■ Directions for this task:
Copy, word for word, the lines of the entries below between the one with "[Instagram Black Round] (770, 1088)" and the one with "[button] (1158, 54)", inclusive, and leave out everything else.

---------- Given records

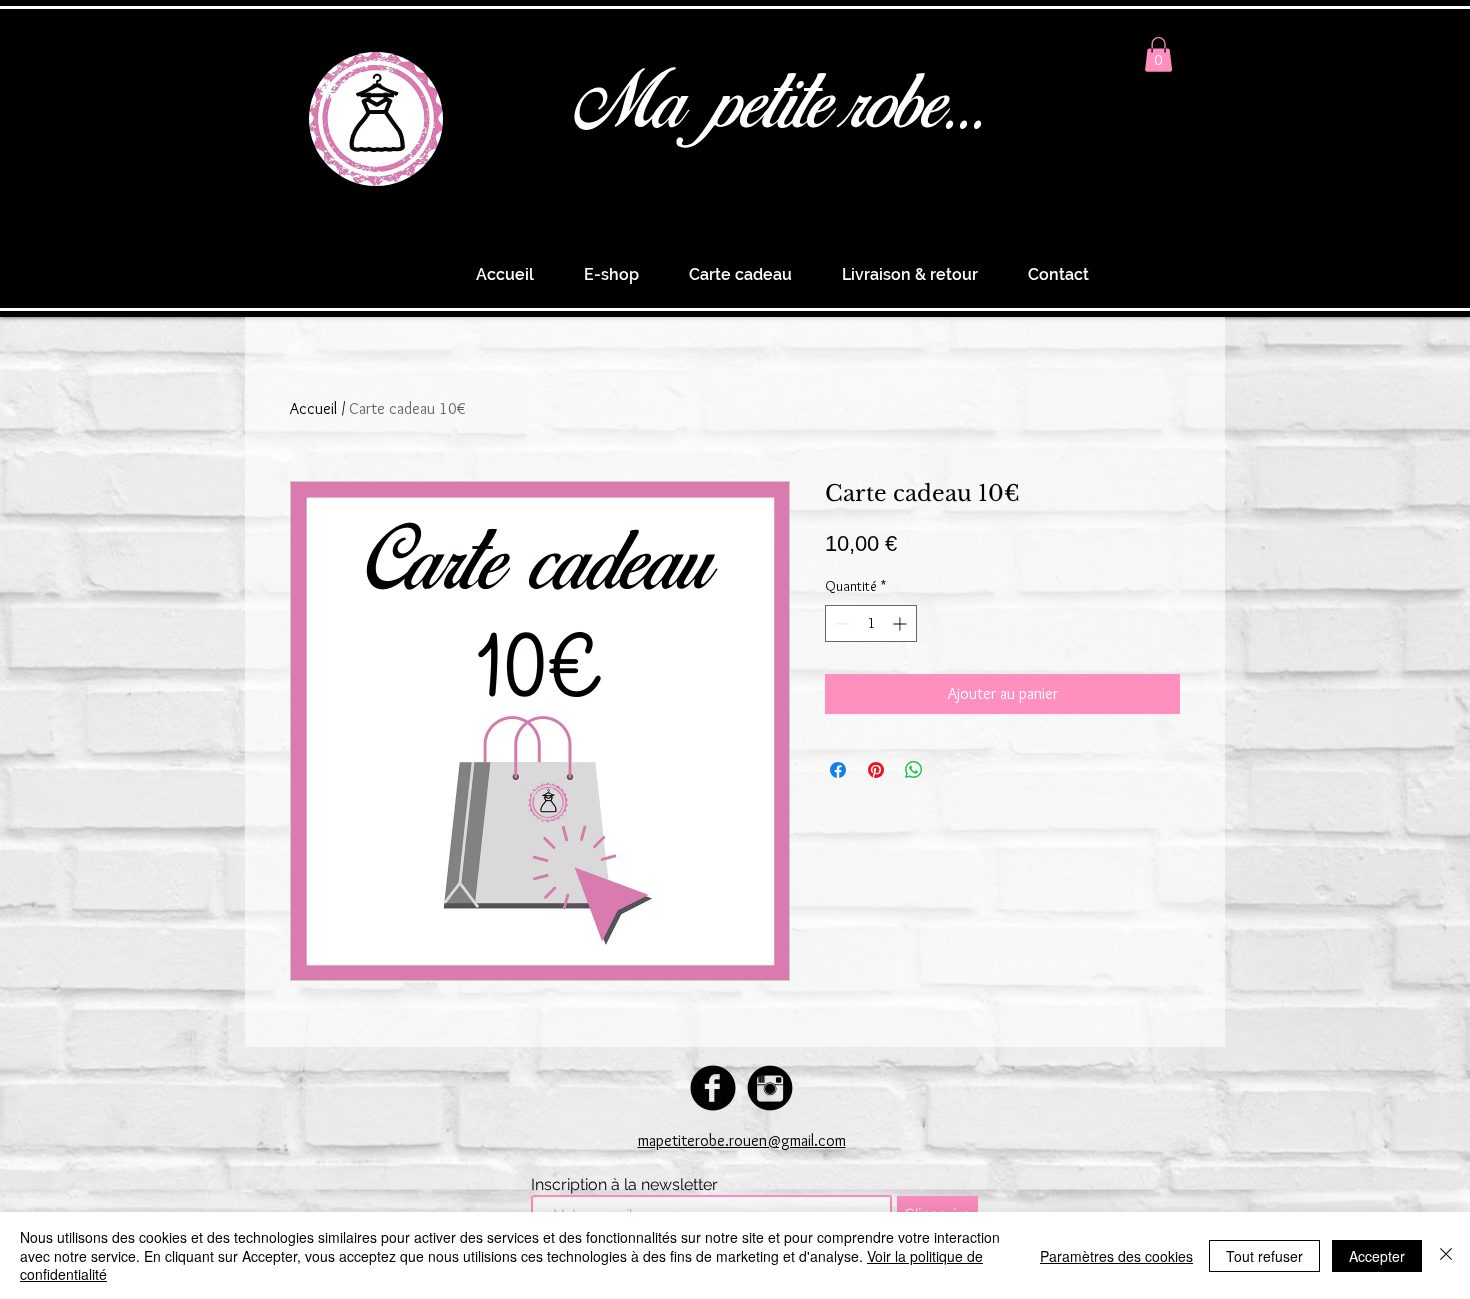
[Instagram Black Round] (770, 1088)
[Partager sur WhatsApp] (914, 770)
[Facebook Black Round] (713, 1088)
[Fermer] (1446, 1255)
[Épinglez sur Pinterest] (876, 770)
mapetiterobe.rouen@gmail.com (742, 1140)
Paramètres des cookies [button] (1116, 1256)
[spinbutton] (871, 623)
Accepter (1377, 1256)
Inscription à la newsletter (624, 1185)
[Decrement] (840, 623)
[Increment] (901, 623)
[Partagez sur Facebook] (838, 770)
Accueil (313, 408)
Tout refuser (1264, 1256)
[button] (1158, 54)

--------------------
---------- Given records

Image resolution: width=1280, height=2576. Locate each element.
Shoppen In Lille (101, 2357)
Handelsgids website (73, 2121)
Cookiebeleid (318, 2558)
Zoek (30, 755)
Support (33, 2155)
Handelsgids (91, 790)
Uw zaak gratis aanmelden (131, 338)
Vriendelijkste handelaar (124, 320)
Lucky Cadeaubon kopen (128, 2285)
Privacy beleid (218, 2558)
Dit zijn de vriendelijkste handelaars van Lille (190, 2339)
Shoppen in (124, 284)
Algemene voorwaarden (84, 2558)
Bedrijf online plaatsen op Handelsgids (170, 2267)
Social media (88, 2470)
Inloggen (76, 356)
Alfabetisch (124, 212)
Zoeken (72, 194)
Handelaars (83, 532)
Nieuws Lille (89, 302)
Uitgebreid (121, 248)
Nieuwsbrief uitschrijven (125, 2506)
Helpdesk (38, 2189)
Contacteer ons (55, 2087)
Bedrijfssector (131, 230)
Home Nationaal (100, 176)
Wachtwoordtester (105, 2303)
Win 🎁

--------------------

■ Solution:
[Instagram Black Round] (770, 1088)
[Partager sur WhatsApp] (914, 770)
[Facebook Black Round] (713, 1088)
[Fermer] (1446, 1255)
[Épinglez sur Pinterest] (876, 770)
mapetiterobe.rouen@gmail.com (742, 1140)
Paramètres des cookies [button] (1116, 1256)
[spinbutton] (871, 623)
Accepter (1377, 1256)
Inscription à la newsletter (624, 1185)
[Decrement] (840, 623)
[Increment] (901, 623)
[Partagez sur Facebook] (838, 770)
Accueil (313, 408)
Tout refuser (1264, 1256)
[button] (1158, 54)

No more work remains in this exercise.